_WORK INSTRUCTION:_ Exact transcription of the data below is required, without the images.

Pixel coordinate grounding data
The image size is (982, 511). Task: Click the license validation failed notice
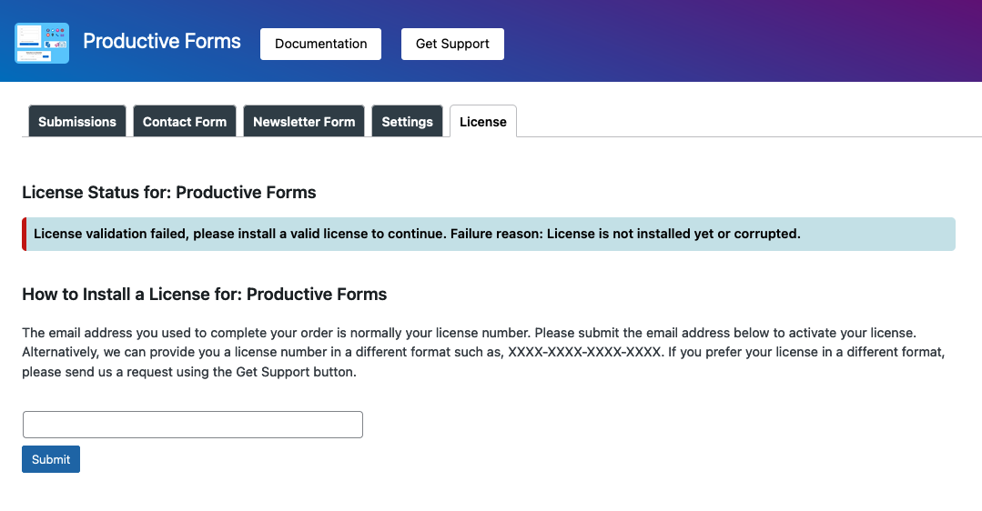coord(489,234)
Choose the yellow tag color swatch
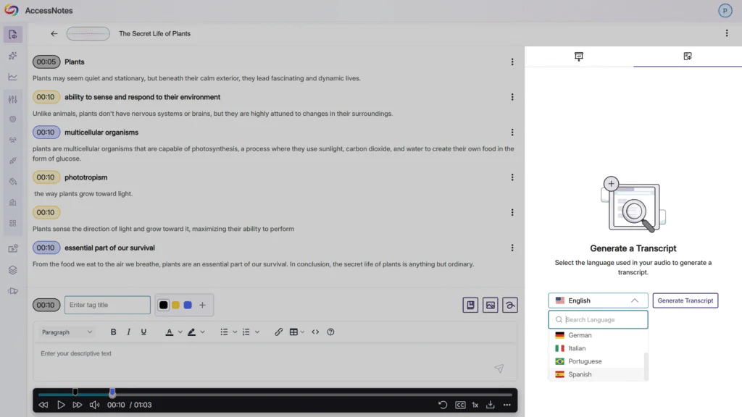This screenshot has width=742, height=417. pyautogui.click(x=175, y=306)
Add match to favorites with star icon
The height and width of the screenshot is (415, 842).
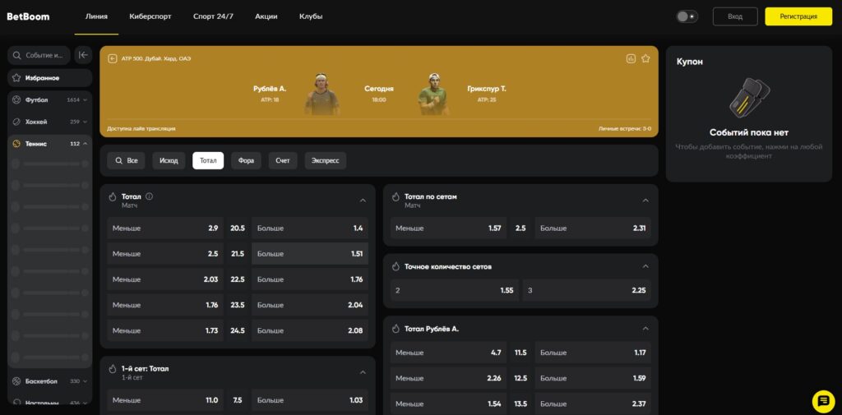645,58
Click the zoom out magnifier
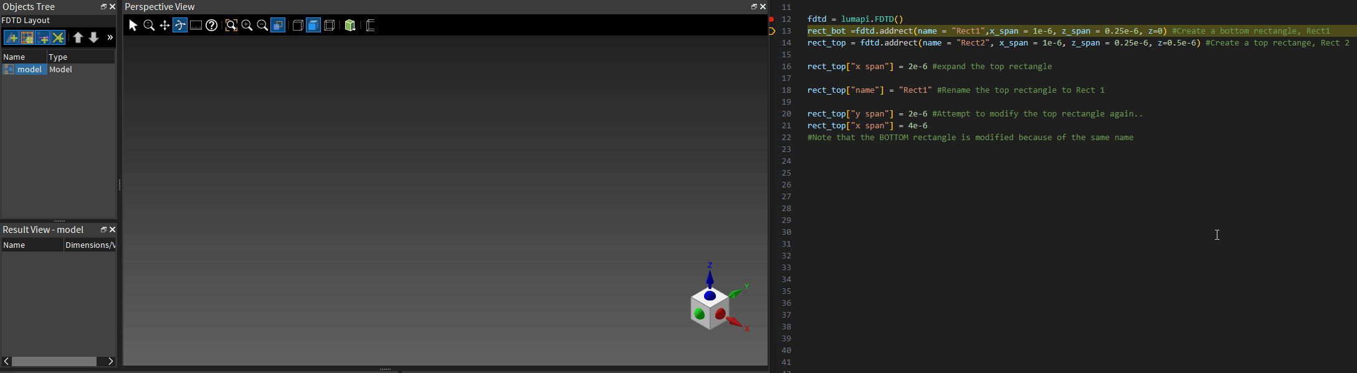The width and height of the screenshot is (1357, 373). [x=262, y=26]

_EXERCISE ANSWER:_
The image size is (982, 511). Task: Click the license validation failed notice
coord(489,234)
Choose the yellow tag color swatch
This screenshot has width=742, height=417. pyautogui.click(x=175, y=306)
Add match to favorites with star icon
The height and width of the screenshot is (415, 842).
645,58
Click the zoom out magnifier
The width and height of the screenshot is (1357, 373). [x=262, y=26]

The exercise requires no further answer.